L’empreinte matérielle des Québécois ne serait pas viable sur le plan écologique, soutient une étude de l’Institut de recherche et d’information socioéconomiques (IRIS). Gros plan sur une analyse imparfaite qui soulève des questions pertinentes.

De 16 à 19 tonnes pour satisfaire ses besoins de base

Au Québec, subvenir à ses besoins de base se traduit par une empreinte matérielle annuelle de 16 à 19 tonnes par personne, estime l’IRIS dans une analyse publiée ce jeudi. Cet indicateur mesure la quantité de matières premières qui ont été extraites afin d’assurer la production de produits et de services. Il diffère de l’empreinte carbone, qui signale la quantité de gaz à effet de serre relâchée dans l’atmosphère pour produire un bien ou un service. Selon l’IRIS, « la mesure de l’empreinte carbone, associée à la crise climatique, est insuffisante pour rendre compte de l’ensemble des crises écologiques qui menacent le vivant ».

Un maximum suggéré de 8 tonnes

Dans son analyse intitulée L’empreinte matérielle de la couverture des besoins de base au Québec, l’IRIS signale que « la stricte consommation vitale au Québec n’est pas viable sur le plan écologique » puisqu’elle dépasse largement le seuil maximal de 8 tonnes par personne par année recommandé par des scientifiques. L’organisme québécois fait référence à une étude publiée en 2014 par des chercheurs finlandais, qui concluait alors qu’une empreinte matérielle supérieure à 8 tonnes n’était pas écologiquement viable. Les scientifiques ont estimé que les ressources biotiques (matière vivante) ne doivent pas dépasser 2 tonnes et les ressources abiotiques (ressources minérales et fossiles), 6 tonnes.

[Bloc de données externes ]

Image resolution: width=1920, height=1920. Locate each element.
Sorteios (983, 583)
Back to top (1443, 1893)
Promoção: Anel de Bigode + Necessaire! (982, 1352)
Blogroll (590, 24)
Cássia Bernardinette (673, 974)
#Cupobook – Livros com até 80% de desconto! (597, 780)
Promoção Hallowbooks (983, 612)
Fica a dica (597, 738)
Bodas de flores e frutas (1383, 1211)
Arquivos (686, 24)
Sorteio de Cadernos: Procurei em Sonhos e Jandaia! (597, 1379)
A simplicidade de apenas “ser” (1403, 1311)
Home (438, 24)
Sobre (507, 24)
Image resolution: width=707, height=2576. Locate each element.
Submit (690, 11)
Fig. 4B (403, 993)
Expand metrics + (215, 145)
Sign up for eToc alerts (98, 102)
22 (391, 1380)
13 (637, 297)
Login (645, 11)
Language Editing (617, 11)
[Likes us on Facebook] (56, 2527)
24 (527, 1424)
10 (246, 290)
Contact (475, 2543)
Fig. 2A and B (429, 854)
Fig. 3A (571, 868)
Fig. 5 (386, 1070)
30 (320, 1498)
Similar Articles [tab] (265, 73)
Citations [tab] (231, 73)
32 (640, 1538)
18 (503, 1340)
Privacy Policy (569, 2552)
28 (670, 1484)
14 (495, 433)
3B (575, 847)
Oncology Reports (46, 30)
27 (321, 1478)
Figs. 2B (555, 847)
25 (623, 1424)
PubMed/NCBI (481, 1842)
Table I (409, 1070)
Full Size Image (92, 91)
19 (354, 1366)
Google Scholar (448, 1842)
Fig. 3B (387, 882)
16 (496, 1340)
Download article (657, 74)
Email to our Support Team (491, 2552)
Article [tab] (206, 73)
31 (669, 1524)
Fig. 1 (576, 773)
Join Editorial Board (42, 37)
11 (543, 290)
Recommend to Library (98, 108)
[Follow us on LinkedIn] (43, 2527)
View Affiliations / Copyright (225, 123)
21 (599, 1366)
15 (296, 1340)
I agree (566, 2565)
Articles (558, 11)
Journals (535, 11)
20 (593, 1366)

Quelle quantité de matière pour produire un bien ?

L’étude de l’IRIS s’est basée sur un indicateur de Statistique Canada, la mesure du panier de consommation (MPC), pour réaliser son analyse. La MPC détermine le coût total du panier de consommation qui représente le seuil de pauvreté d’un ménage de deux adultes et de deux enfants. Ces données ont été croisées avec un autre indicateur, l’apport de matière par unité, ou Material Input Per Unit of Service (MIPS), mis au point par l’Institut Wuppertal, centre de recherche allemand qui se spécialise notamment dans le développement d’outils de mesure pour la transition écologique. Le MIPS estime la quantité de matière extraite pour produire un bien ou un service.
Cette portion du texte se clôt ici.